10 best indie albums of 2021 so far


From January to August, here's a list of my top 10 indie albums of 2021. Featuring Wolf Alice, The Snuts, Arlo Parks and more!


10. The Rah's - When Does It Become Real?



Earlier in the summer, I described The Rah's, in a review of their debut album, as "the best new band I've heard in a long time" and it's still holding true with each further listen.


On 7 May, The Rah's released When Does It Become Real? and there's barely a dull moment to be had over the 41-minute debut record. Tracks like 'Our Design', 'Land of the Dreamers', and 'Sweet Lover' are energetic rock 'n' roll tunes with swagger in abundance.


The hooks are big, designed for singalong gigs and high-up festival slots. Personal favourite 'If You Never Try (You'll Never Know)' carries on the feel-good feel of opening track 'The Time Is Now'. Simply infectious rock 'n' roll which certainly left an immediate impression.
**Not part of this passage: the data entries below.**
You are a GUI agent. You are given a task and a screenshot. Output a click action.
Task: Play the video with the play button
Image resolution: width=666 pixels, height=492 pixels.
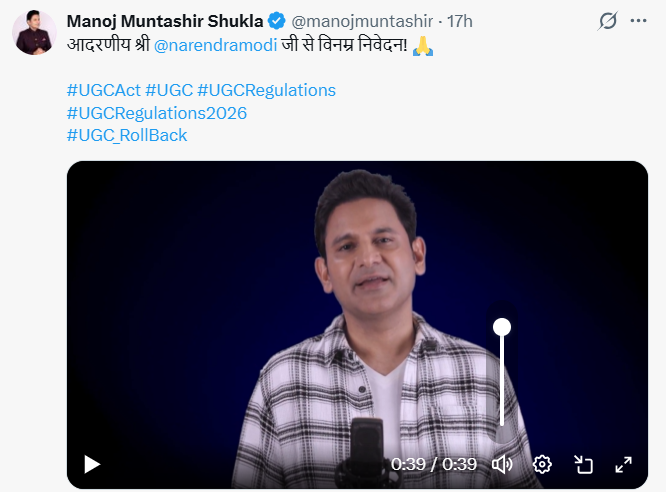pos(92,464)
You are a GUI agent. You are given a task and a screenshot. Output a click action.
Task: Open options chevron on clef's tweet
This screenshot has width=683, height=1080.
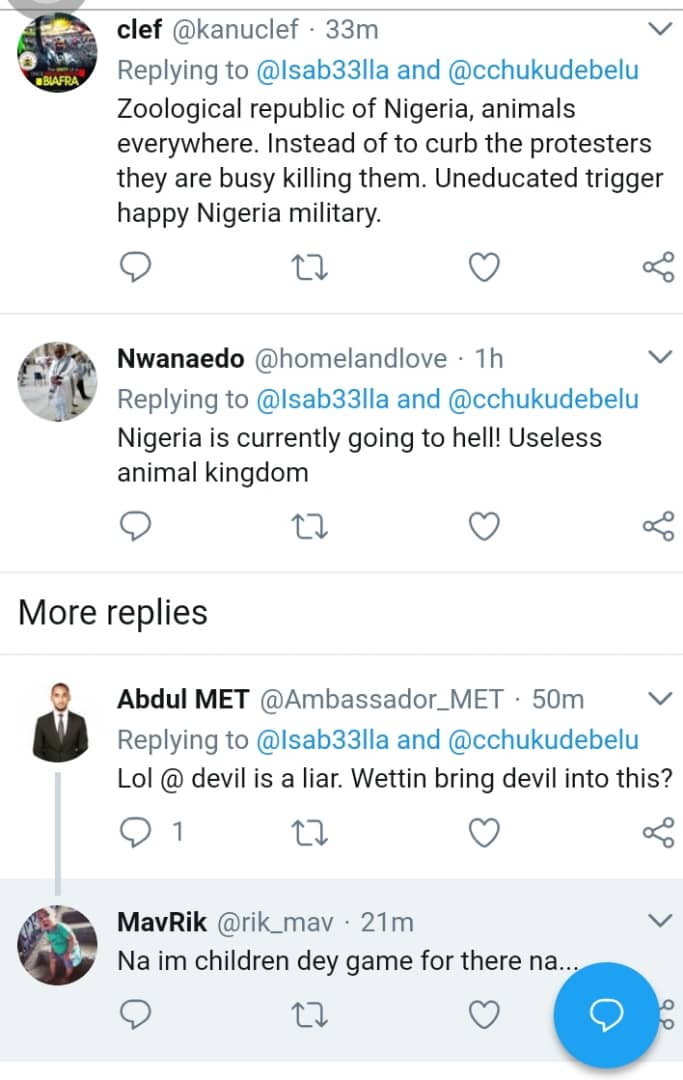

They've already supported The View and The Fratellis and are onto bigger and better things, having reached the attention of the likes of Jack Saunders on Radio 1 and John Kennedy on Radio X. To add to that, they've already sold out venues such as Glasgow's Broadcast and Edinburgh's Sneaky Pete's on their upcoming UK tour.


It's not a surprise either. Here's a band that has the lot. Swagger, the tunes, big choruses, attitude. Their time is now.



9. Kings Gizzard & the Lizard Wizard - Butterfly 3000



Melbourne band King Gizzard & the Lizard Wizard may have one of the strangest names around, but don't let that put you off. Averaging two studio albums every year since their 2012 debut 12 Bar Bruise, they've just released their 18th studio album and it's a fantastic listen.


Butterfly 3000 was recorded at the band's homes during the pandemic and is an infectiously colourful record that combines dream-pop, psych-rock and synth-pop to excellent effect.


'Catching Smoke' immediately sprung out as an early favourite, the most feel-good and dance-floor friendly on the album. It's an absolutely delightful bit of psychedelic pop that'll have your head moving in no time.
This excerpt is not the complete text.